How to get Data Integrity right in an organisation?
Within most organisations, the security teams’ resources are scarce. Their focus is on the confidentiality and availability of data, rather than data integrity. It’s not a surprise that this is not considered a priority, but there is a critical need to revise threat models to include hacks targeted on data integrity. Unfortunately, many of these attacks go unnoticed until it is too late.
Risks of not focusing on Data Integrity
Over the years, organisations have focused and prioritised two arms of the CIA triangle – confidentiality and availability and lacked focus on the third arm which is data integrity.
There exists an unspoken expectation that data integrity is implicit. We regularly see data breaches expose the risk to the confidentiality of an organisations’ data but very little is written about integrity. However, there are increasing examples where the integrity of the data is the object of a hack.
The attack that targeted the world anti-doping agency (WADA) compromised the integrity of athletes’ drug test results and led to inaccurate accusations. This issue is further compounded by the calls of “fake news” to facts that don’t align with the objectives of particular groups. Data trust can take time to build but seconds to destroy.
Organisations need to start thinking more about data authenticity and ensuring that as it is moved around and manipulated, integrity and trust are maintained throughout. Focusing on managing the lineage of the data will be the key.
Adoption of machine learning/ AI solutions has placed data integrity under increasing scrutiny. There are many examples of small tweaks to data successfully tricking machine learning/AI products into making the wrong decision (example: traffic signals being altered in very minor ways to confuse self-driving cars). This could have an impact on the next generation of security products that are embedding these algorithms at the heart of decision making and data integrity hacks could undo all their positive benefits.
Challenges in addressing Data Integrity
One of the key challenges that a lot of organisations face is not knowing what they have that would require protection. Some organisations struggle with identifying the technical assets that should be under management (asset inventory) so adding a data inventory to the picture might seem overwhelming.
Also, data classification is something that could aid the prioritisation in protecting data integrity. However, data classification is also a notoriously challenging area.
Finally, data is very fluid within organisations so mapping the data flows and multiple copies of data could be a real challenge.
Data Integrity and GDPR
At its core, EU GDPR is about ensuring customer and employee data has integrity and is not being used incorrectly and ensuring that data is not susceptible to risks. So, in principle, it is now incumbent on organisations to take steps towards addressing this or they risk severe penalties.
However, within that accountability model, what the CISO brings to the table is the piece of the picture that is at the core of their role – security and protection against threats. Managing the risks to reduce the likelihood that the data defined within the GDPR regulation would be exposed to a data breach.

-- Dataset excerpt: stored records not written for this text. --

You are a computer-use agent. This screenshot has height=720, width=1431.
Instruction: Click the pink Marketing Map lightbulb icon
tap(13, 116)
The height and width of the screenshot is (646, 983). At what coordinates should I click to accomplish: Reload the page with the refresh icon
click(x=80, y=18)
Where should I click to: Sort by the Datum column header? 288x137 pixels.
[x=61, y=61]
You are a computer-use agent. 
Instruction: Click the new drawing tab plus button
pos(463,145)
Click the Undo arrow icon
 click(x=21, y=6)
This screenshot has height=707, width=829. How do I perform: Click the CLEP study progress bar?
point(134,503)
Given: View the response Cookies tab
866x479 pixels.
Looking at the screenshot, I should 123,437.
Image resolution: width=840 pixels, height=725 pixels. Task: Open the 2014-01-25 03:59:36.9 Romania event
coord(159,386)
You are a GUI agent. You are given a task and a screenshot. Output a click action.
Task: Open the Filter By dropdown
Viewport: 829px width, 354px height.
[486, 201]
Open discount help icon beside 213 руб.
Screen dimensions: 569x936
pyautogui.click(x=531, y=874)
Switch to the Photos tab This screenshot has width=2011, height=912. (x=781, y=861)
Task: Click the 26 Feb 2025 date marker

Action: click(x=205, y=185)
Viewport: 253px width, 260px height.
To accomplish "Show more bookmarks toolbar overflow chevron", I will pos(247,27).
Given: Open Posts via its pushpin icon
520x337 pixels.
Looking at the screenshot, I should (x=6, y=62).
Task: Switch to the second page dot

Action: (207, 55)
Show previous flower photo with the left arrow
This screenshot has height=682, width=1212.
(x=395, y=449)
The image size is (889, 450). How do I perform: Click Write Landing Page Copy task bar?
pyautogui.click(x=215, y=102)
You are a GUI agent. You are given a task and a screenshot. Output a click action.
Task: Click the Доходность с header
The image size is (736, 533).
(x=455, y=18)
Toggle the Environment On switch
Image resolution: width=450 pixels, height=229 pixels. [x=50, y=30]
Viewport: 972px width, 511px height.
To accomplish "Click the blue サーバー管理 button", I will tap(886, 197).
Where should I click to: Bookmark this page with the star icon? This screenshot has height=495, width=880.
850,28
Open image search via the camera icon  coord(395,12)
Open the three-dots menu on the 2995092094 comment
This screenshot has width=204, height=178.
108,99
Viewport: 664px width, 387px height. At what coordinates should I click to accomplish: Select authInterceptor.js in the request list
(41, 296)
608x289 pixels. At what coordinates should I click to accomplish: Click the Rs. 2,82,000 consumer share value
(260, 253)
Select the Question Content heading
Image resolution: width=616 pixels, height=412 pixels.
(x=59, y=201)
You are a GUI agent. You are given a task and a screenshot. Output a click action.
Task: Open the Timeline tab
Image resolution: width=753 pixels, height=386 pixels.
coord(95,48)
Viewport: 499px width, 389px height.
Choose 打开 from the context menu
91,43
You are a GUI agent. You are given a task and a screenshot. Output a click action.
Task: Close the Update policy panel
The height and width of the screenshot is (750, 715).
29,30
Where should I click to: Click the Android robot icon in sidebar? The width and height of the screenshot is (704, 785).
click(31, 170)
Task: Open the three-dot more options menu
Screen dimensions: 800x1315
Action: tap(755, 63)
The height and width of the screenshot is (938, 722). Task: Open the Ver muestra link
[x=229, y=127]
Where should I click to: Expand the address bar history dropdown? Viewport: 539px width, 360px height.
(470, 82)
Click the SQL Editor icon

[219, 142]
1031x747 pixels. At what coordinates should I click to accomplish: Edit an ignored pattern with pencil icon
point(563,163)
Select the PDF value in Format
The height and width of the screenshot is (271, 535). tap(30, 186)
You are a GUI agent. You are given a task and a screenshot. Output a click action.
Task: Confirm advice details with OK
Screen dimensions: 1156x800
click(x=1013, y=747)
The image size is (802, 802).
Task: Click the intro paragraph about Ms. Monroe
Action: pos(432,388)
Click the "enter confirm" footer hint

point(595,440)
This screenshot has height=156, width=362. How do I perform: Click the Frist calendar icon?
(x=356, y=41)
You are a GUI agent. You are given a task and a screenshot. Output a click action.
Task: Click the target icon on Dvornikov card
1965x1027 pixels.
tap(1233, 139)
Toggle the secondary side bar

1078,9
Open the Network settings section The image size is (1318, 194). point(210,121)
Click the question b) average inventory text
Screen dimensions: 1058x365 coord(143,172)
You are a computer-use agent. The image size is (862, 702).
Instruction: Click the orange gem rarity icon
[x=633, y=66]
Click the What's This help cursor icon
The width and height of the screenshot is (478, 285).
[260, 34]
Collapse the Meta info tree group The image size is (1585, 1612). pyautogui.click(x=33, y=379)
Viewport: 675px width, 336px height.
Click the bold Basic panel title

EU GDPR can be seen as either a burden or an opportunity for security teams. If it is viewed as a burden or nasty compliance thing that is imperative to adhere to, the danger is that the security team would end up with a clunky compliance driven solution, which can be a hassle.
It is important to keep in mind that, if a security team views this as an opportunity to drive best practice, they can end up with the EU GDPR becoming a catalyst to evolve security to a higher standard, making the organisation focused on improving security.
Ultimately, EU GDPR is only one piece of the compliance landscape. And as such, CISO’s commitment should be on solving for best practice and using it as a driver to enhance data integrity.
However, it is crucial to remember that compliance is not the same as secure, so organisations really need to model the threats to their business and appropriately account for this emerging threat.
How to get Data Integrity right?
It’s not straightforward, but organisations must become more focused on understanding their data and how it flows about their organisation.
Also, it is crucial for organisations to take responsibility and ensure the authenticity of the data they receive and provide assurances to their partners that they are delivering trusted data.
Protecting the data at rest (encryption) is still important and properly managing privileged access to key data sources. At any given point, a security team should be able to answer WHO has access to WHAT, WHY do they need it and WHEN are they using it? A mature PAM solution will be the perfect solution to address these questions. Also, it is imperative that security teams start treating data as one of their crown jewels.
More of this data is going to be stored on cloud infrastructure as well, so identity and access management policies in hybrid environments need to be thought through.